I'm having some issues with integer matrices.  I have a matrix mat:

sage: mat
891 x 1559 sparse matrix over Integer Ring
sage: mat.rank()  # this takes a long time
sage.bin(75404,0xa06be720) malloc: *** mmap(size=447524864) failed
(error code=12)
*** error: can't allocate region
*** set a breakpoint in malloc_error_break to debug
---------------------------------------------------------------------------
PariError                                 Traceback (most recent call
last)
...
PariError: not enough memory (48)


On the other hand:

sage: mat.dense_matrix().rank()  # this is pretty quick
891

Similarly for elementary divisors: the sparse case makes Sage crash:

sage: mat.elementary_divisors()
sage.bin(75404,0xa06be720) malloc: *** mmap(size=2097152) failed
(error code=12)
*** error: can't allocate region
*** set a breakpoint in malloc_error_break to debug
sage.bin(75404,0xa06be720) malloc: *** mmap(size=2097152) failed
(error code=12)
*** error: can't allocate region
*** set a breakpoint in malloc_error_break to debug

------------------------------------------------------------
Unhandled SIGBUS: A bus error occured in SAGE.
This probably occured because a *compiled* component
of SAGE has a bug in it (typically accessing invalid memory)
or is not properly wrapped with _sig_on, _sig_off.
You might want to run SAGE under gdb with 'sage -gdb' to debug this.
SAGE will now terminate (sorry).
------------------------------------------------------------

The dense case finishes successfully and pretty quickly.

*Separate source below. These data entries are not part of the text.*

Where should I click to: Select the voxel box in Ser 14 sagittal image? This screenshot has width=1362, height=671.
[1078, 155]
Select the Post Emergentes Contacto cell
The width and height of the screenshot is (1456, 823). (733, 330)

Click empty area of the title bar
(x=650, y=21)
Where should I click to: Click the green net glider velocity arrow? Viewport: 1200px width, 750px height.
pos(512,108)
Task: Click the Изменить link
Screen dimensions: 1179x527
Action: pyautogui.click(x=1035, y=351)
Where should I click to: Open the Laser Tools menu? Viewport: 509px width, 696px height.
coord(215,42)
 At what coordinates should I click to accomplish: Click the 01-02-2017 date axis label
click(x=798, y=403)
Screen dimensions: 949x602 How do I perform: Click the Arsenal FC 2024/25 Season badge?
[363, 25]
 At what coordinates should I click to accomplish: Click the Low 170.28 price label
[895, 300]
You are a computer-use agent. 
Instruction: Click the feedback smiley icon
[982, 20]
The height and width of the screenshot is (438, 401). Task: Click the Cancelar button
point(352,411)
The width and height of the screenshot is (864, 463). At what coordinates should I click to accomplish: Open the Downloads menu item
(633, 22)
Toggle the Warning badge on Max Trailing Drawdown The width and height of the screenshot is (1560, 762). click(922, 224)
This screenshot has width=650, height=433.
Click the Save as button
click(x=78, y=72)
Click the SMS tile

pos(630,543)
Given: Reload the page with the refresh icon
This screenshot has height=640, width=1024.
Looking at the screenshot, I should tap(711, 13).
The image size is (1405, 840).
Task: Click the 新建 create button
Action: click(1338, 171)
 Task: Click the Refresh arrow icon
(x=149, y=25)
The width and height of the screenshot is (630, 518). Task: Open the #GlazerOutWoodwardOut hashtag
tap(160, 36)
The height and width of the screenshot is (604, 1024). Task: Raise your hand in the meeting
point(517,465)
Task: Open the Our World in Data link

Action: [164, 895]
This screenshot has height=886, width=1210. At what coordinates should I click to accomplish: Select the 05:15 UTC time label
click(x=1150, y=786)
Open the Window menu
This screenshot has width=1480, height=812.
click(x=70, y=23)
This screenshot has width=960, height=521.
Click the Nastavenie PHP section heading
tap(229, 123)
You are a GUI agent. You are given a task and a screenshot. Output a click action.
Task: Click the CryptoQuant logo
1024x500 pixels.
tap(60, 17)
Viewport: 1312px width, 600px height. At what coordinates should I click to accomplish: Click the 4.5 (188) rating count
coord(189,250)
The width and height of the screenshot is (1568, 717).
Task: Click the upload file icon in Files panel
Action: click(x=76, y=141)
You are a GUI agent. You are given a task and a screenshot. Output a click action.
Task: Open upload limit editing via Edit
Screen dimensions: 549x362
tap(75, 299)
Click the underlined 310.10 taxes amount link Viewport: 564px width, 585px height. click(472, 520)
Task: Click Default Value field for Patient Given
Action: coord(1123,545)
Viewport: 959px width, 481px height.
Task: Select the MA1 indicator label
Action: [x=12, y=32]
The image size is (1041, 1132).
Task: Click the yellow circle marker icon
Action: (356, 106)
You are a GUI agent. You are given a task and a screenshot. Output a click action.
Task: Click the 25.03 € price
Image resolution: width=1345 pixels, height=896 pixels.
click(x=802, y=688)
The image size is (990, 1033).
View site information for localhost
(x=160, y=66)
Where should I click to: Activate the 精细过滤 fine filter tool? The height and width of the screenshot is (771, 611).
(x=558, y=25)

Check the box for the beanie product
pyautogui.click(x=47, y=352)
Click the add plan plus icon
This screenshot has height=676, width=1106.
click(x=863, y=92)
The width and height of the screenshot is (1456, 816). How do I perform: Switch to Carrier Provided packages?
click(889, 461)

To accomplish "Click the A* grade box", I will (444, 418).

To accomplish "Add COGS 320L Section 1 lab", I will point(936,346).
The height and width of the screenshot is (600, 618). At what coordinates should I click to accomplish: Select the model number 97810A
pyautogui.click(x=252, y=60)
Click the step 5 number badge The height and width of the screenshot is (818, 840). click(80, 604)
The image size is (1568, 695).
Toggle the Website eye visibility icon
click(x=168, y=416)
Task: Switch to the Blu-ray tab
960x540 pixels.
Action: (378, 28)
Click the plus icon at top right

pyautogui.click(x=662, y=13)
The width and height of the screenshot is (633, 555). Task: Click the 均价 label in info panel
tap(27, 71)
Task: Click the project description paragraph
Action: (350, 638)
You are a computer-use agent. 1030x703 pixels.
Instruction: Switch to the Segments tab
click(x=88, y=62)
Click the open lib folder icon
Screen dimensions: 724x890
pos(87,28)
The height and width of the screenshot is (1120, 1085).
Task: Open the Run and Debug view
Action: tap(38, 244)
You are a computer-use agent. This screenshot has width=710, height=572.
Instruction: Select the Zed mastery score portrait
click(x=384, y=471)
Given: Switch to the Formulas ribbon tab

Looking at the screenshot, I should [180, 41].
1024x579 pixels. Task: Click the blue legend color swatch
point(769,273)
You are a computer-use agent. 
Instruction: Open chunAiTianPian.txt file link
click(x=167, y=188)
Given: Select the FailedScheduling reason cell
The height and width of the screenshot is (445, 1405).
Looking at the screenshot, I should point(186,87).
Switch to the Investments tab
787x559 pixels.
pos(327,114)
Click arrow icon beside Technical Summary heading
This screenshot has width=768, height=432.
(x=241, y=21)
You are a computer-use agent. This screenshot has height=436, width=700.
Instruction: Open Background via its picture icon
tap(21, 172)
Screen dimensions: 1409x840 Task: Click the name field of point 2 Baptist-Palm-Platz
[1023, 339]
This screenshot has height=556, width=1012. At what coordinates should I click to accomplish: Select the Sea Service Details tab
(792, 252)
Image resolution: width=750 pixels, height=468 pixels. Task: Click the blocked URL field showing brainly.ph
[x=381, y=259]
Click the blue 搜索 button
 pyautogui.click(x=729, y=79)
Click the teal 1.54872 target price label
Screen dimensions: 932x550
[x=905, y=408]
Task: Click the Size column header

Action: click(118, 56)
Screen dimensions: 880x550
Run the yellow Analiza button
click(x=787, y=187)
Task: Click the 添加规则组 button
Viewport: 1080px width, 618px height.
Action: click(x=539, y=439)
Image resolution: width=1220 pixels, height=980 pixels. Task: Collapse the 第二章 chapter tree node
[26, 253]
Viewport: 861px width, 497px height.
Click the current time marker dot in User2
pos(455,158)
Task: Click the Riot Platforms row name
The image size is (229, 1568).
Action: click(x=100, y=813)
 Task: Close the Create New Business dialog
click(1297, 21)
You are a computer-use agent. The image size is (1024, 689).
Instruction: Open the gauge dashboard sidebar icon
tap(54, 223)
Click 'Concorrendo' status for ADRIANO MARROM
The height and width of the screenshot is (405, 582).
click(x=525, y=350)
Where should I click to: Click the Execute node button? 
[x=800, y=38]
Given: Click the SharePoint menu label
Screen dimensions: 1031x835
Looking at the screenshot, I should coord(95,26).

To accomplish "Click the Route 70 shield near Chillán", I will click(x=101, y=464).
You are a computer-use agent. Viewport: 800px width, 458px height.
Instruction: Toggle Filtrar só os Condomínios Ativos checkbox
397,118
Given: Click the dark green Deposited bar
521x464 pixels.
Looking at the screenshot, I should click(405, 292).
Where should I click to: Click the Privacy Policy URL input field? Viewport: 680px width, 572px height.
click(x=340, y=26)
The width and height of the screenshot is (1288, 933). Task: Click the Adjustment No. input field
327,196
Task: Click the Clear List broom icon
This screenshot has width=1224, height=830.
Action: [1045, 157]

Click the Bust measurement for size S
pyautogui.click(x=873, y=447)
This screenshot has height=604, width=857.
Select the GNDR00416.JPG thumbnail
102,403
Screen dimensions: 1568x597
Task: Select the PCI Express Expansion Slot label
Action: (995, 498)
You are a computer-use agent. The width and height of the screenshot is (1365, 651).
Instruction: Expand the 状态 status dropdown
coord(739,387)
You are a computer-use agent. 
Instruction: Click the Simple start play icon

I've had some similar issues before; if you have a sparse matrix over
the integers, it seems as though you should always convert it to a
dense matrix before doing anything to it.  (This doesn't seem true
over a field; rank works for both dense and sparse matrices, and at
least for some sparse ones, rank is faster without converting.)

Questions:

1. for anyone familiar with the code, do these observations make
sense?  Is it sensible to convert sparse integer matrices to dense
ones before doing anything else?

2. Are there any guidelines about how large a matrix Sage (or Pari)
can handle without barfing?  For example, if I'm using a Mac with 2GB
of memory, or if I'm using sage.math?